Me parece que por las mismas razones pero recurriendo a una táctica opuesta, Justin Trudeau intentó hace unas semanas una arriesgada maniobra para convertirse en el mejor aliado de Donald Trump, con quien había mantenido relaciones distantes. Se apersonó prácticamente sin invitación en el retiro de Florida del entonces presidente electo, como si fueran amigos o un miembro de la familia. Trump lo vio brevemente, sí, pero días más tarde se mofó de su colega. Y eso que el canadiense quiso hacerse útil a la causa del neoyorquino traicionando a México al proponer una relación comercial directa, al margen del Tratado Comercial. El acto cortesano fue percibido por la opinión pública de su país como una humillación y un descalabro, al grado de que días más tarde, Trudeau anunció el fin de su mandato.
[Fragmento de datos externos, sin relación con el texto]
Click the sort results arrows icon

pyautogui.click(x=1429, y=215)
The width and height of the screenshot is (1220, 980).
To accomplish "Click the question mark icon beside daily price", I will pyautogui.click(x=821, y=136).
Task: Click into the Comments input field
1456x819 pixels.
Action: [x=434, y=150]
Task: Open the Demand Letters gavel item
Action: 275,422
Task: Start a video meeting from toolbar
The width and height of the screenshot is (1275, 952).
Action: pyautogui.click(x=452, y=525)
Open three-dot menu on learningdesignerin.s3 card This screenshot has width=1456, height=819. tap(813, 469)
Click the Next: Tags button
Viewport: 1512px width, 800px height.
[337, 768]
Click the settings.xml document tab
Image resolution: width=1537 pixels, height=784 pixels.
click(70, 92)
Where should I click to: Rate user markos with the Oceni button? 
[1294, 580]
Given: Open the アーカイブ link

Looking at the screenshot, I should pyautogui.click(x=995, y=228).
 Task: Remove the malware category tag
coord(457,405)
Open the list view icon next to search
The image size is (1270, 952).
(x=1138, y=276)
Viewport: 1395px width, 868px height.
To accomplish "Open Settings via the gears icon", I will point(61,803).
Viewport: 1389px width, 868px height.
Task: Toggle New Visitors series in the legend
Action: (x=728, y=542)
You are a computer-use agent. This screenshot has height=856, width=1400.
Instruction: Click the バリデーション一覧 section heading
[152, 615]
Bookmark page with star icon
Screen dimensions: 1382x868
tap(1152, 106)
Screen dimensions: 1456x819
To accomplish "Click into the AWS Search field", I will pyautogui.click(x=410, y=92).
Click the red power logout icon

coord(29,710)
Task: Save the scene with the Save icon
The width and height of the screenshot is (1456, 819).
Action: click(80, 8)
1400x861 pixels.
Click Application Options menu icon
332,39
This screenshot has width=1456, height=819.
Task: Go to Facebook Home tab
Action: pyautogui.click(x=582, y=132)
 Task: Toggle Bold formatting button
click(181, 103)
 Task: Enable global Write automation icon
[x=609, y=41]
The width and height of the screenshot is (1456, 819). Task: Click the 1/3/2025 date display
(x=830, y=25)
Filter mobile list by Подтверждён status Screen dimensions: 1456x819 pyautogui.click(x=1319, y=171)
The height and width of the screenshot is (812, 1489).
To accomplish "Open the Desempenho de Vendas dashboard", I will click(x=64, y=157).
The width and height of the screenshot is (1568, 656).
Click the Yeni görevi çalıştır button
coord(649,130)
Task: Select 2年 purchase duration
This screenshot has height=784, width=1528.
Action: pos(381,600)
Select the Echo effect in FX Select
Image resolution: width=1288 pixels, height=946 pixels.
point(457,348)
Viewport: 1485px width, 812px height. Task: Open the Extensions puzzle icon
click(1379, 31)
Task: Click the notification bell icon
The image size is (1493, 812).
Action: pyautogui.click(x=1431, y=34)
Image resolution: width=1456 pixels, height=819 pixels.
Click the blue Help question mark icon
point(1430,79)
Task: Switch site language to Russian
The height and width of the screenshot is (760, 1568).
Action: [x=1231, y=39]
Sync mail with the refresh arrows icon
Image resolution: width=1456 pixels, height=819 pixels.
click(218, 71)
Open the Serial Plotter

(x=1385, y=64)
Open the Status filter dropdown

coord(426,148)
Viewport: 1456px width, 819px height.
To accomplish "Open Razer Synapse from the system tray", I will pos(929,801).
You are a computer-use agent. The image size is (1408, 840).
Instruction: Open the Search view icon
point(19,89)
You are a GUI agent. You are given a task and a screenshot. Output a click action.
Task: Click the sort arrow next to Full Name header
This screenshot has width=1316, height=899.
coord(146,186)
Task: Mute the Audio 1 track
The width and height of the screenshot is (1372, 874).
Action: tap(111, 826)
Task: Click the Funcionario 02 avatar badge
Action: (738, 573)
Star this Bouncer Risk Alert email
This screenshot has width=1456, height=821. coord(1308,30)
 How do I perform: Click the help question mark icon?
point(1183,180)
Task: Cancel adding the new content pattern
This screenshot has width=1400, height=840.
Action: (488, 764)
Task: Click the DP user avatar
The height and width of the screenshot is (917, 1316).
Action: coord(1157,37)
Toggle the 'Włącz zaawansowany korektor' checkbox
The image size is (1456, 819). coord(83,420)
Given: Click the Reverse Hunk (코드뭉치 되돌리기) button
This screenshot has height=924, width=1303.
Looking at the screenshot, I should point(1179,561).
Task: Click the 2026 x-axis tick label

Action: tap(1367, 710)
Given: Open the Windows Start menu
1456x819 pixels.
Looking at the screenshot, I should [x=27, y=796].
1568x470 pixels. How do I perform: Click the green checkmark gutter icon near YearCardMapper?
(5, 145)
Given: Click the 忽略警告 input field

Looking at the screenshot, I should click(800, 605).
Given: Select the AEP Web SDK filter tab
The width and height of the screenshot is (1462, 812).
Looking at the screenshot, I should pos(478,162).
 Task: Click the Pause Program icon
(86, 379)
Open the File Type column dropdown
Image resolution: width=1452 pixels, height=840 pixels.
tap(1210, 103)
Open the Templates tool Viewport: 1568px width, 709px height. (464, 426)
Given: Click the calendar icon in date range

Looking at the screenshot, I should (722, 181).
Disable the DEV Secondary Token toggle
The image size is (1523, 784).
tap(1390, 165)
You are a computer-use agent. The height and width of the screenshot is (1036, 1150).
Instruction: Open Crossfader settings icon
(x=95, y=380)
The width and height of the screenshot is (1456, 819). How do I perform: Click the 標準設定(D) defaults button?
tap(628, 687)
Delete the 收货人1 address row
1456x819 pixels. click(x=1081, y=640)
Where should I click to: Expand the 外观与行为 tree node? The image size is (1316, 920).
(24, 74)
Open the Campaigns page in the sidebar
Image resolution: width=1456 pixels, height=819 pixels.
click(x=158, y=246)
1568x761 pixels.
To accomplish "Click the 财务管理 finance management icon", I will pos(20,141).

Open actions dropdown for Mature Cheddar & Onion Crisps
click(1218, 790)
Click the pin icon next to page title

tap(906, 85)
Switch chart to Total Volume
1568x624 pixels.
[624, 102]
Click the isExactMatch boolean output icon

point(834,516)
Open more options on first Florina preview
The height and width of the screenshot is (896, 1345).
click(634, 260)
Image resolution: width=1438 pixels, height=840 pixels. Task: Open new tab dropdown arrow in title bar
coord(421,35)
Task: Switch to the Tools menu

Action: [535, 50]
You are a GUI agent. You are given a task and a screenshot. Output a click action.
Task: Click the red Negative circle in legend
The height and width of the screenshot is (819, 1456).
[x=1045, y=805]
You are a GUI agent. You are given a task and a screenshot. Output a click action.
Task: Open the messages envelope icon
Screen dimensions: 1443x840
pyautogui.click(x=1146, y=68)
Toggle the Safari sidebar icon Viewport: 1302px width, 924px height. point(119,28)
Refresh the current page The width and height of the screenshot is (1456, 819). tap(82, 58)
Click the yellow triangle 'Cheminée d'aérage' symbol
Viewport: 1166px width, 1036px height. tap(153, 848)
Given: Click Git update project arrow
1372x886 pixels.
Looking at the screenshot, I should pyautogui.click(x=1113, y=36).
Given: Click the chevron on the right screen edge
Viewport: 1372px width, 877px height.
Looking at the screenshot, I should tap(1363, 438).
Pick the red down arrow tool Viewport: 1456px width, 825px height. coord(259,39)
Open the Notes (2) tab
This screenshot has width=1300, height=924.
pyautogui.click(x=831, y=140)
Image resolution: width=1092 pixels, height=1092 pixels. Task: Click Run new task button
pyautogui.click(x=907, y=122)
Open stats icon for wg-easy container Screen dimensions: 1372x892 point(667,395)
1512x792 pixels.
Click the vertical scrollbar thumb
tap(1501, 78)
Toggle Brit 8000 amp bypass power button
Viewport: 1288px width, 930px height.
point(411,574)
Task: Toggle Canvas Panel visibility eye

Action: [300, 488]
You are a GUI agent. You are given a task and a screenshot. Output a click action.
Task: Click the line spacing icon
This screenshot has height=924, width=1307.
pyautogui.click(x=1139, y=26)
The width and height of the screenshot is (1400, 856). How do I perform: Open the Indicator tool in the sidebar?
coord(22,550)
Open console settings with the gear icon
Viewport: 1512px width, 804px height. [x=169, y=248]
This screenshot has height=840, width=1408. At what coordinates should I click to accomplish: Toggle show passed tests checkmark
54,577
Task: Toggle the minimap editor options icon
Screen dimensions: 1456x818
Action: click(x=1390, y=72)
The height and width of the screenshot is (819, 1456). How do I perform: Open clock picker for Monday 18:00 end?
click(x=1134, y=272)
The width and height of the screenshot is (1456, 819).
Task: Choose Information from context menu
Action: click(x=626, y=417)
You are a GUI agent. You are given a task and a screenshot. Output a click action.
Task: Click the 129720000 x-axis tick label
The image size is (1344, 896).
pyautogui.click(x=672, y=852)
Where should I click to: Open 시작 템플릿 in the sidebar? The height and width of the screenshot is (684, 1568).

Los dos presidentes, colombiano y canadiense, habrán considerado que estas acciones suponían un beneficio para su país, aunque me temo que en ambos casos primó el deseo de aprovechar una coyuntura para impulsar su desplomada popularidad. Uno, por la vía de halagar a Trump, otro por la de enfrentarlo. El lastimoso resultado ofrece una lección a los liderazgos del resto de los países, que al pasar los días siguen haciéndose ascuas sobre la mejor manera de bregar con este atrabancado y poderoso personaje.
Claudia Sheinbaum hasta ahora se ha movido de manera impecable en esta delgada línea entre la dignidad y el realismo. Su mantra ha sido “mantener la cabeza fría” y actuar en función de hechos concretos por parte de la nueva administración, no de declaraciones retóricas. Siempre apelar a la colaboración, a la negociación, a la profunda y larga relación que ha existido entre ambos países; nunca al arrebato.
Inevitablemente habrá que tomar decisiones difíciles en el camino, contradictorias algunas porque las relaciones entre México y Estados Unidos son complejas y abarcan muchos frentes. Se conjurarán algunas de las amenazas y se asumirán las consecuencias de otras. En más de una ocasión tendrá que optarse por el “menor de los males”. No hay manual de la etiqueta perfecta para afrontar al intempestivo vecino y los halcones que lo acompañan. Pero la Presidenta parece estar consciente, por las muchas ocasiones en que lo ha invocado, que la verdadera guía de sus decisiones tiene que ser la búsqueda del bienestar del pueblo. No el ego, no la popularidad (que ahora sobra), no las posiciones ideológicas o doctrinarias. Sin humillaciones, solo recordar que la verdadera dignidad no es envolverse en la bandera (Petro) o usarla como tapete (Trudeau), sino defender el interés de las mayorías.